## WHAT YOU NEED TO DO:
Quote every line of the material below verbatim, omitting the pictures.

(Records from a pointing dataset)
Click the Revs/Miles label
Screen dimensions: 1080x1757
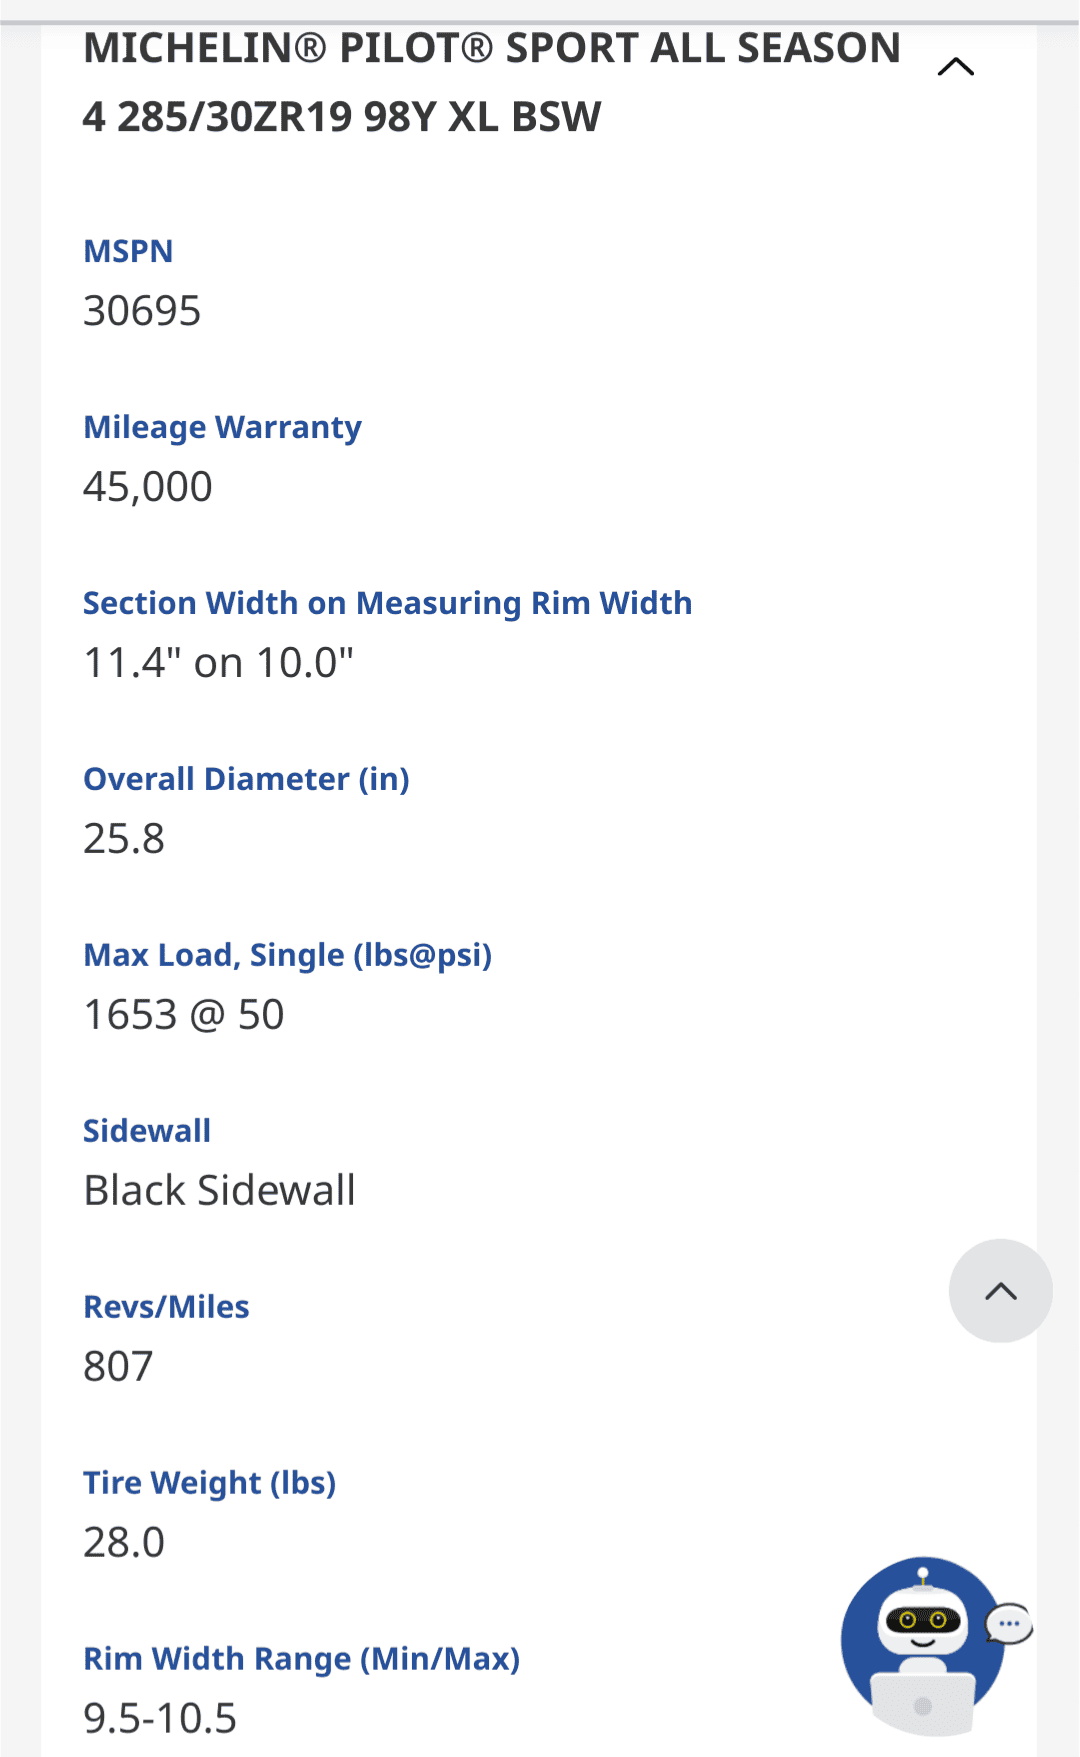click(166, 1307)
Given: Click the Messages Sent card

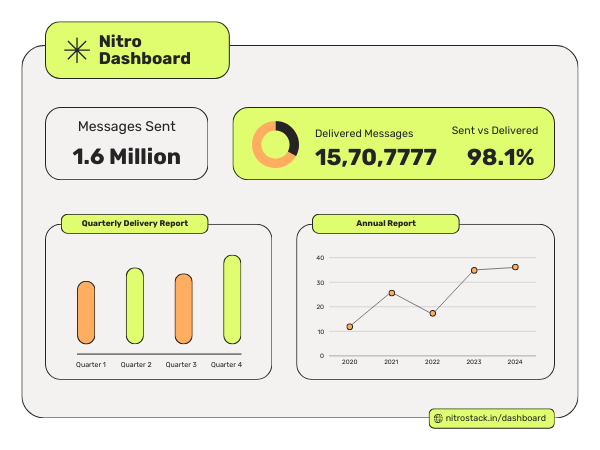Looking at the screenshot, I should click(127, 143).
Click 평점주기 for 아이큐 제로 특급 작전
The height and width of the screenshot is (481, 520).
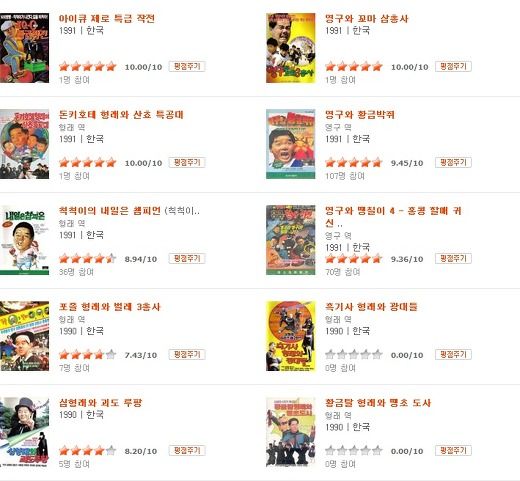click(x=187, y=66)

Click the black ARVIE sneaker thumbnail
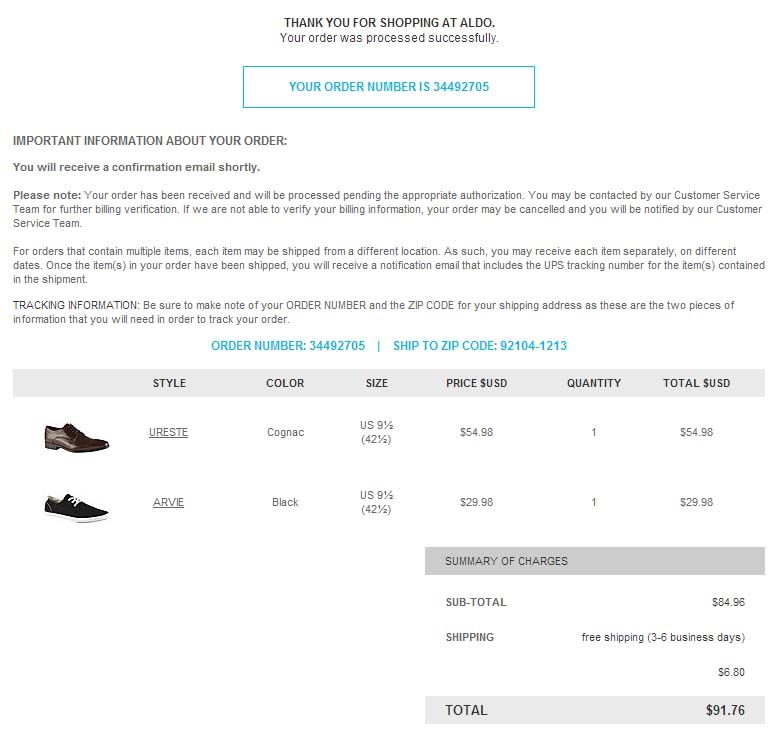[x=76, y=507]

## FINISHED TASK:
Click the Revs/Miles label
Screen dimensions: 1080x1757
click(166, 1307)
Given: Click the Messages Sent card

Looking at the screenshot, I should click(127, 143).
Click 평점주기 for 아이큐 제로 특급 작전
The height and width of the screenshot is (481, 520).
click(x=187, y=66)

Click the black ARVIE sneaker thumbnail
[x=76, y=507]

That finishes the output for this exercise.